Rev. Harold Bales The Southern-Fried Preacher Logo
 
     
  December 8, 2008: "Interesting Neighbor"
  

     If I could have nine lives, I would want to spend one of them writing columns about interesting people I meet along the way. I have found that most people are far too modest about themselves. Folk underestimate how fascinating their lives are and have been. Writing this perky ”post it note” brings me lots of responses from fascinating folk and adds to my long list of friends. Take Warren Jacobs, for example. A few weeks ago I commented in a column about the current financial crisis. It prompted an email from Dr. Jacobs who lives in Cornelius, NC. Over lunch, a few days later, I got to know this interesting guy who, in his retirement, has come to live near his daughter and grandchildren. He’s a tall, fit-looking man with a quick smile and firm handshake. And a passion—he calls it a “mission.” He reminds me of an Old Testament prophet, driven to deliver an interpretation of current events and warning of things to come.

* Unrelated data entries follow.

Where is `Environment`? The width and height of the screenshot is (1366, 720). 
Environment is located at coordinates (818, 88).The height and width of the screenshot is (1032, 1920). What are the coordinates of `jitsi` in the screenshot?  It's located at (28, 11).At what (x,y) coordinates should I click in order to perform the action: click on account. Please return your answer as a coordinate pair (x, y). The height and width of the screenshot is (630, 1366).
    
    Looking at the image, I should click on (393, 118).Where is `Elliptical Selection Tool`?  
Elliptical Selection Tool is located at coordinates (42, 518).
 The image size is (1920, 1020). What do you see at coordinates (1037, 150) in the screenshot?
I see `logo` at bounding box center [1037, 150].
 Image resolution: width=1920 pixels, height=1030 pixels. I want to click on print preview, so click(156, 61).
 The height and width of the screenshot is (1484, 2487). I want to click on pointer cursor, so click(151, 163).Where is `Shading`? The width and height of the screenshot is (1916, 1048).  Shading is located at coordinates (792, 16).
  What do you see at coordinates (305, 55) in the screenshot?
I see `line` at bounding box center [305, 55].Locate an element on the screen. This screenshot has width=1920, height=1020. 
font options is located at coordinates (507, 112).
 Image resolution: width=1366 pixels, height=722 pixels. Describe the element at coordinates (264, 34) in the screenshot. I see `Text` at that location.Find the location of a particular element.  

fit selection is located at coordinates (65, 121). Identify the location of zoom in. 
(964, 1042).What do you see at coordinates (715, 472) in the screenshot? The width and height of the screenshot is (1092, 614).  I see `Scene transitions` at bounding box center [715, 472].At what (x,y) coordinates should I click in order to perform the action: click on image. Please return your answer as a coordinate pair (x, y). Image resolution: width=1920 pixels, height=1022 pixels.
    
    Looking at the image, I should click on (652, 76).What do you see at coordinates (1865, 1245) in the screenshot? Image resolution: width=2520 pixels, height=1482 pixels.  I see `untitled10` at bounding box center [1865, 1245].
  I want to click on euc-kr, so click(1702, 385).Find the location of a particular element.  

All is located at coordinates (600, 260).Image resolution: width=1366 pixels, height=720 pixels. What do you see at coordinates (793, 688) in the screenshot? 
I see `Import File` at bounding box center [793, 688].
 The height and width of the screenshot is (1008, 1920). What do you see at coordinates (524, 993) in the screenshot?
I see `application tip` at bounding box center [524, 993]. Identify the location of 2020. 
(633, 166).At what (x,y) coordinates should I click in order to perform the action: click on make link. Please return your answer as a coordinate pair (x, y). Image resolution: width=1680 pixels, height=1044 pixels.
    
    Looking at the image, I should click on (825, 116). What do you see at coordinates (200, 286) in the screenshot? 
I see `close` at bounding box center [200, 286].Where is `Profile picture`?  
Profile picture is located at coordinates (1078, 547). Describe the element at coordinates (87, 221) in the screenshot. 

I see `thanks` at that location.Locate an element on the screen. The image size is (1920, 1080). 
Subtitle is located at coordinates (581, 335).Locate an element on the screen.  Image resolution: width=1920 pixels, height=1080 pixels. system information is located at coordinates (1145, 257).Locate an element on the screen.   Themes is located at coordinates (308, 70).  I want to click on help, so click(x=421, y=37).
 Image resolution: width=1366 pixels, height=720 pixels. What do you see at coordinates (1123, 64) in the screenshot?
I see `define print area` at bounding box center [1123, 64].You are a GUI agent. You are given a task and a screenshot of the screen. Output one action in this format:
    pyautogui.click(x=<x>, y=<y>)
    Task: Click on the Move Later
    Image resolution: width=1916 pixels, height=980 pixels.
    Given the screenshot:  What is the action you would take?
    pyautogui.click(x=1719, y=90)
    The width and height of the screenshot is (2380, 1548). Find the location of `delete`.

     Warren was born and raised in rural Louisiana in the 1940’s. His was a medical family—a dentist father and physician uncle. As he puts it, “As was the custom, my family chose me to be the doctor and my brother was chosen to study law. Reluctantly I accepted my Jewish mandate to enter medicine.” He fell in love with a Baptist girl and they married. After graduating the LSU Medical School, he was off to Miami Beach, Florida where he practiced geriatric medicine. Eventually he discovered that his real passion was financial investments, stock and bond markets. So he retired from medicine and became a broker. After a few years he retired again so he could RV the United States. Thirty-seven thousand miles later he became a registered financial advisor. He urgently wants to get out his message about the financial crisis to anyone who will listen. “I have some simple advice to anyone worried about the current stock decline. History says we have much farther to fall.” Warren says, “We are going into an economic twilight zone.” Therefore, he urges folk to move from stocks to safe, FDIC guaranteed CD’s and money market funds or short-term US Treasury bonds. He says, “It was not the stock market crash that caused the Depression: it was the Depression that caused the stock market crash.”

 

 

     Beyond his concerns for individual’s financial situations, Warren caught my attention with his concern for churches, charities and non-profit organizations which have endowments containing stocks. I know that many such institutions have endowments designed to support missions and/or maintenance of facilities. During my years in ministry, I have helped establish and direct nonprofit, religious and church foundations and endowments. In my experience, trustees of these endowments tend to be conservative and very careful with the money donors give to their causes. Still, this is a time to think deeply about such things.

     Because his is a decidedly minority point of view, I asked Warren Jacobs if he considers himself a contrarian or maverick. His response was emphatic, “I am not a contrarian. As a student of history, my position is that anyone telling you the stock market will NOT crash is a contrarian who ignores history.” Well folks, you can see the passion I find in Warren Jacobs. He says he is eager to share his insights into these matters with individuals and groups who wish to hear them. His email address is: WAJ12634@aol.com. In any case, this is a time to think deeply, say our prayers and be as generous as possible to the institutions that aid the suffering and the poor. It is reassuring to note that, in America, it was during the Great Depression that giving to churches, as a percentage of family income, was highest. Tough times seem to help us focus on the things we value most.